More developments to fuel concerns about disintermediation of media agencies

For those who want to be negatively pre-disposed towards the agency industry, there are always tangible factors to point to. Pressures of procurement on pricing power, increasingly unfavorable payment terms and the seeming disloyalty of marketers towards agency “partners” expressed through regular reviews are among the concerns that practitioners face on a daily basis. And then there is the seemingly graver threat of disintermediation as characterized by the replacement of agencies with software-driven alternatives or the risk that marketers bring agency functions in-house.

Two separate news items out last week involving two of the world’s biggest marketers provide additional fodder for these latter concerns, although we think there is little to read into these threats at an industry level.

First, Ad Age reported that Procter & Gamble wants to buy 70-75% of its US digital media programmatically by the end of 2014. However the figure is defined it would likely represent several hundred million dollars in annual spending. This is important to digital media owners, as many of the publishers that P&G tends to buy from do not yet offer media sales programmatically.
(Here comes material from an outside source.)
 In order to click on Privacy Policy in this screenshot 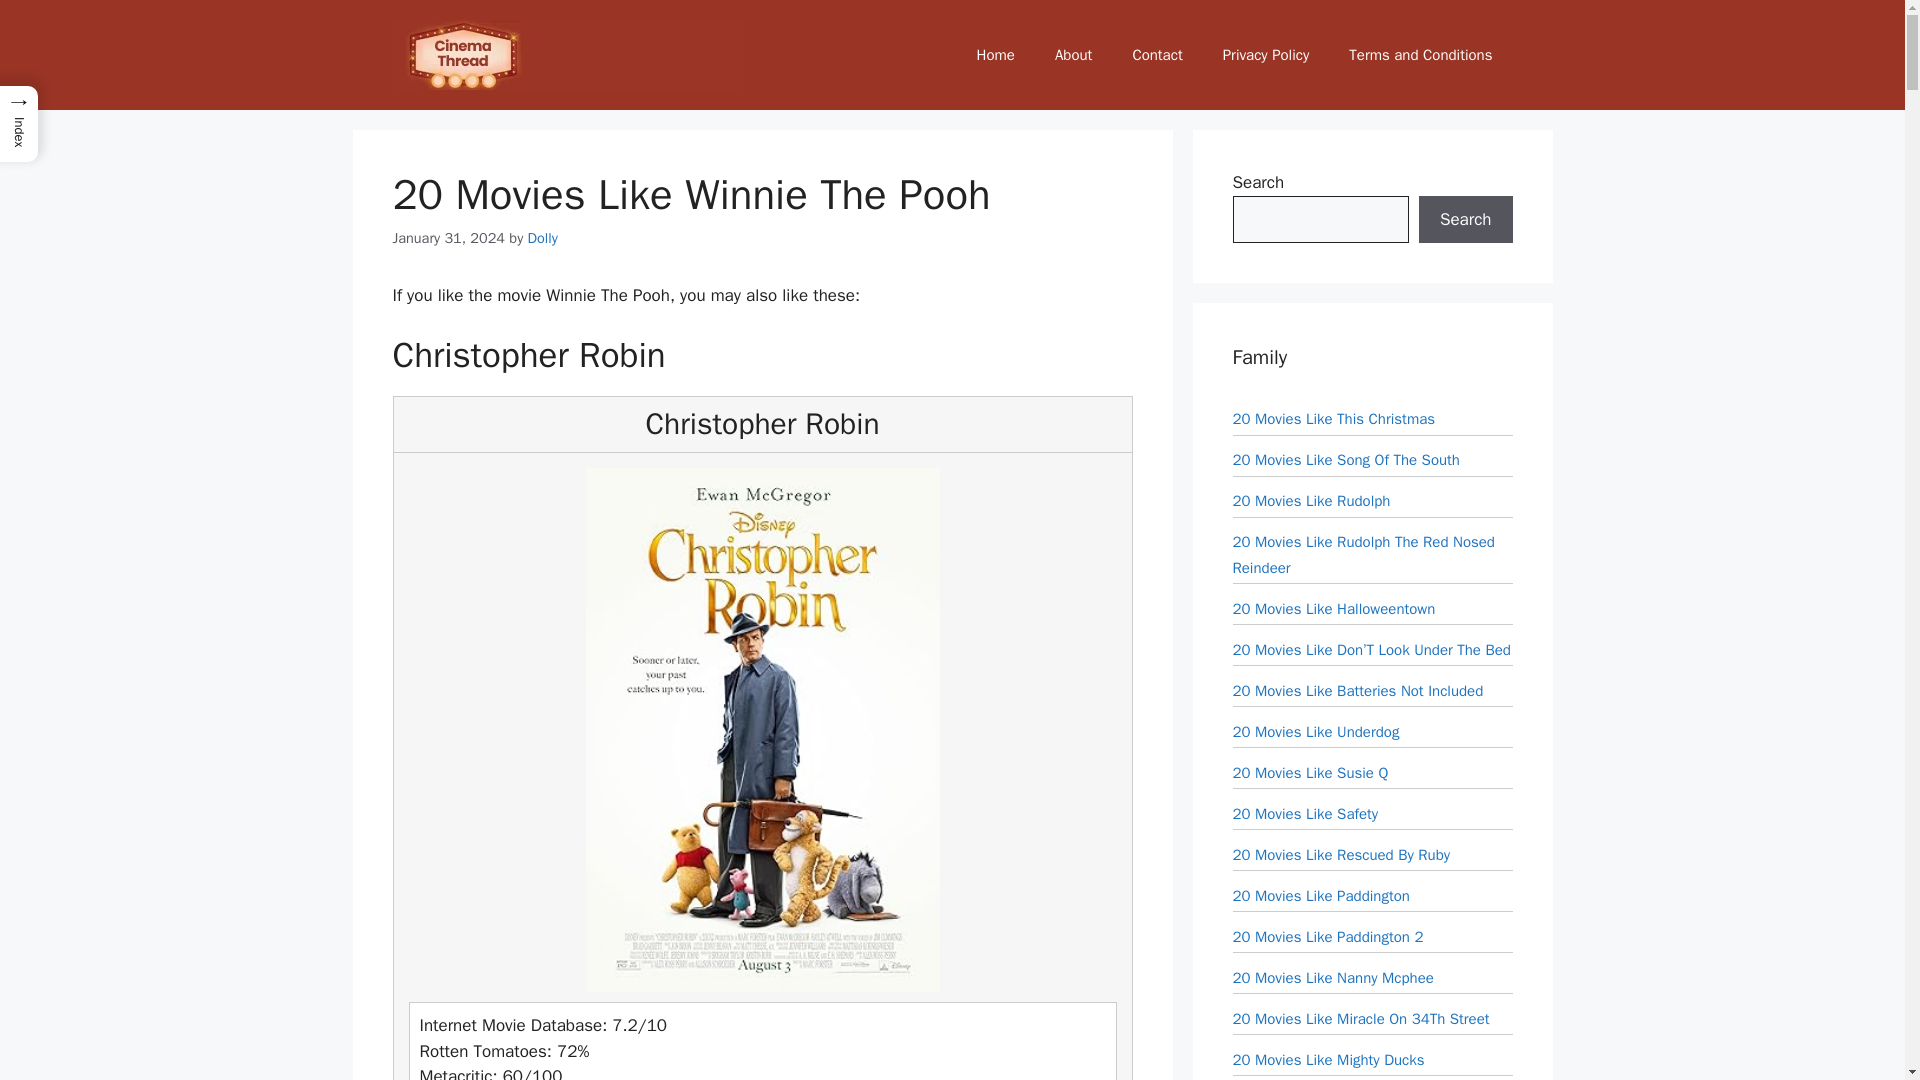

More importantly in context of the disintermediation topic, P&G is reportedly among a small number of brand-focused marketers which buy programmatic media in-house, using a system called Hawkeye rather than its primary media agency, Publicis’ Starcom MediaVest Group.

Second, Bloomberg News reported that Apple is bringing more of its advertising in-house, hiring creative executives including one from Apple’s incumbent agency, which sits inside of Omnicom’s TBWA. Per the article, Apple is producing more of its TV commercials in-house (important as Apple’s advertising budget is heavily skewed towards TV). By varying reports the account employs ~600 individuals and ~$1bn in annual spending (all $ are US). On these figures it is reasonable to estimate $100mm in annual revenue associated with the creative account for Omnicom.
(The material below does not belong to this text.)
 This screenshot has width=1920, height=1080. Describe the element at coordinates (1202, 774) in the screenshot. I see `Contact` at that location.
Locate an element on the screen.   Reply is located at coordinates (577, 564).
Clearly these items are negative for the agencies involved. But are they omens for the broader industry? We think not. First, we recognize that growing numbers of brand-based marketers either operate or are establishing in-house trading desks for the digital media they buy programmatically. While there is some logic to this approach for many marketers, there are real reasons to doubt its durability for most.
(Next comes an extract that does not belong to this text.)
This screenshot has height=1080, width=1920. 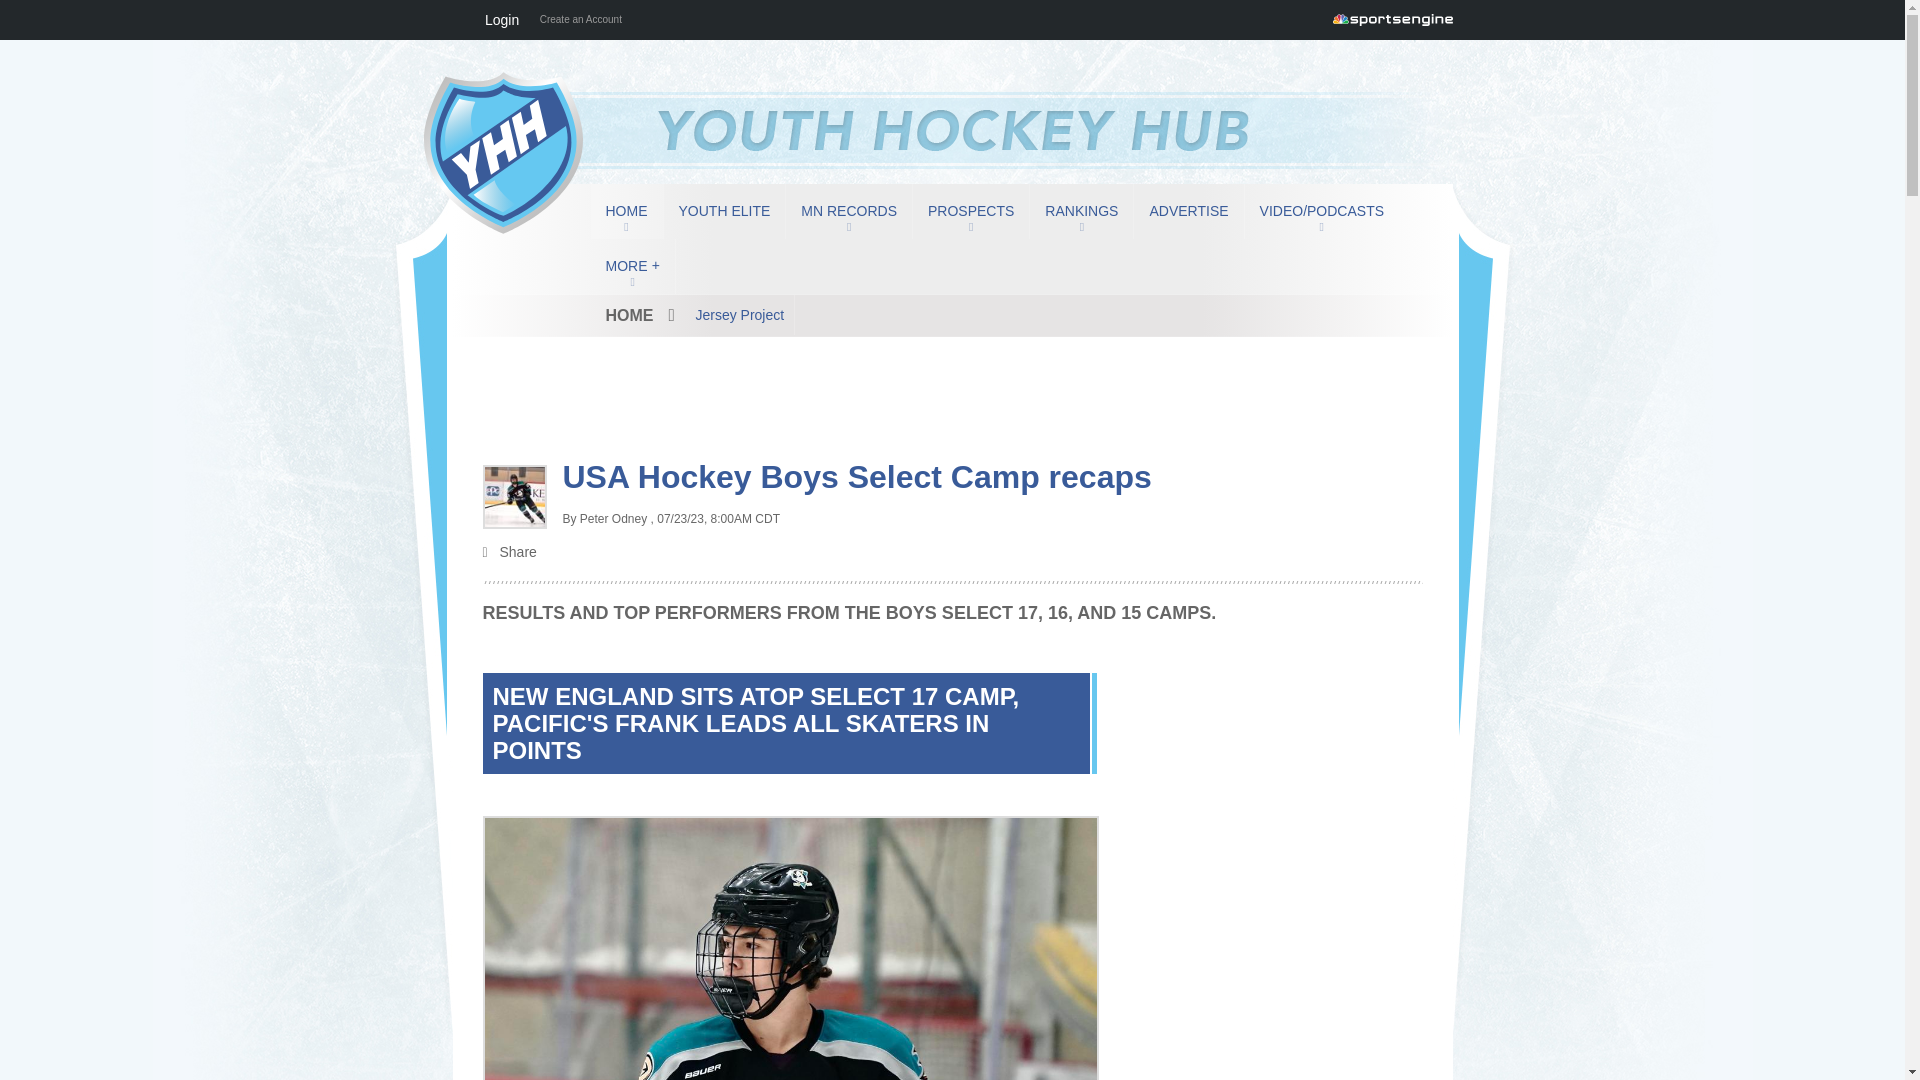 I want to click on HOME, so click(x=626, y=210).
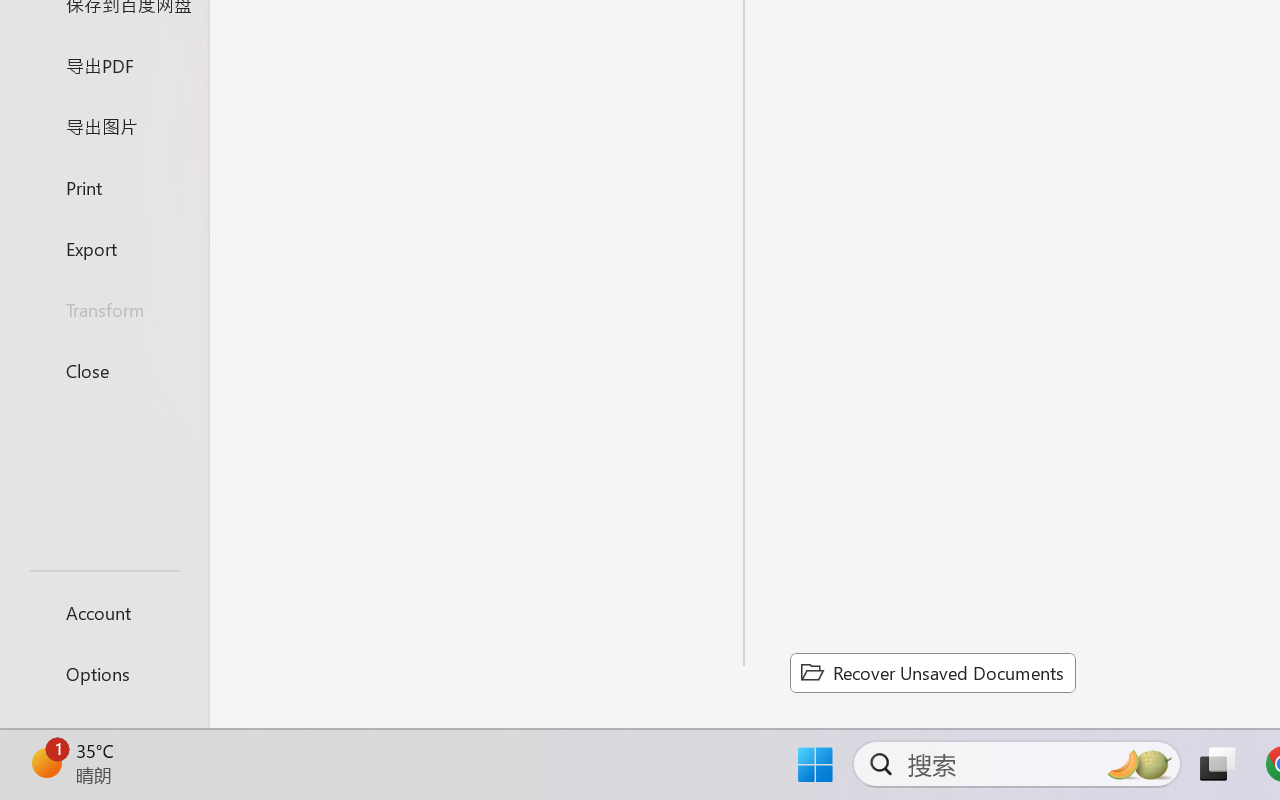  Describe the element at coordinates (104, 310) in the screenshot. I see `Transform` at that location.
Encouraging specialist professionals to relocate (as they tend to live in markets such as New York, San Francisco or Los Angeles, where relatively few large brands are based), securing ongoing capital investments to operate in-house trading desks, maintaining awareness of best practices that the larger agency trading desks will possess and overcoming the challenges involved with integrating in-house buying efforts with those performed by the traditional agency are among the challenges involved. And of course, it is harder to fire an in-house agency than one which has been outsourced. Over time, we only expect a minority of brand-based marketers to eventually bring programmatic trading in-house.

The news on Apple also appears idiosyncratic. Earlier this year, Court documents provided emails expressing Apple’s dissatisfaction towards TBWA. Shortly after this news emerged, Apple indicated it would add digital agencies Huge (IPG) and AKQA (WPP) to its roster. The timing was anything but a statement of confidence in Apple’s relationship with Omnicom. While we do not know how permanent this change is, many of the issues involved with bringing programmatic buying in-house apply to creative work too.

Our view on agencies remains positive at an industry level. Agencies retain unique competencies in socializing ideas among marketers’ organizations and in executing against increasingly fragmented media choices. So while there will always be new ways to automate (and possibly separate) different functions the agencies perform, it won’t likely be the work that agencies do distinctly well. This means agency spending should generally grow faster than media spending as the services they offer become increasingly specialized and important to advertisers underpinning our positive industry view.